Kievman began researching Tesla on a tip from Paulette Haupt, former director of the Eugene O'Neill Theater Center's National Music Theater Conference. "I didn't really know anything about him," he admits. "The first thing I learned was the technology part, of course. We grow up knowing all about Thomas Edison but nothing at all about Tesla... I thought [the show] was going to be superelectronic, wild, weird, and strange — and it still has some elements of that — but the more I wrote about Tesla and his life, the more I started to relate to him on a deeper emotional level. What he sacrificed and what happened to him deeply moved me."

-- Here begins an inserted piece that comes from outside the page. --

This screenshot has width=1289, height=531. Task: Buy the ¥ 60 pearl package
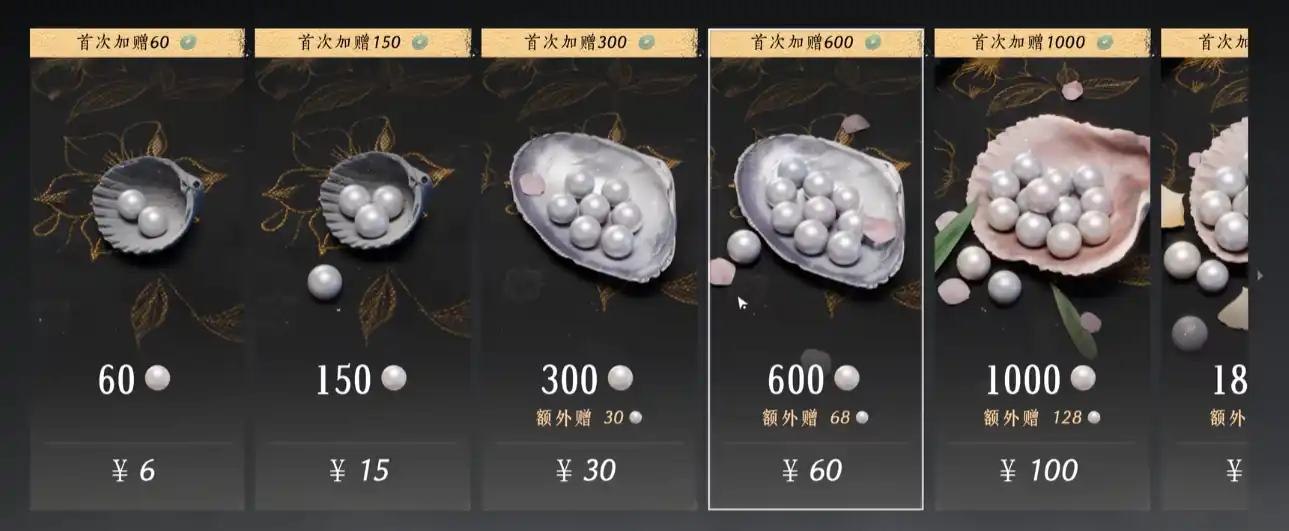coord(815,470)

Few people know, Kievman says, that Tesla battled with Thomas Edison, each wanting his own electric invention to become the worldwide standard. Tesla worked on systems of alternating current (AC), while Edison worked in direct current (DC). Tesla's AC ultimately won the "battle of the currents" following a successful presentation at the World's Fair in 1892, earning the scientist a fortune on his patents. "He was on top of the world... living on Park Avenue and partying with the best-known people around the world," Kievman says.
But it didn't last. "Suddenly, he realized that everything he had created which was substantial — robotics, lasers, wireless communications, x-rays, the list goes on — if it expanded the way that it has, it would create an enormous demand for the burning of fossil fuels," Kievman says. "He didn't know it would destroy the planet, but he thought it would be extremely damaging. And this was 120 years ago."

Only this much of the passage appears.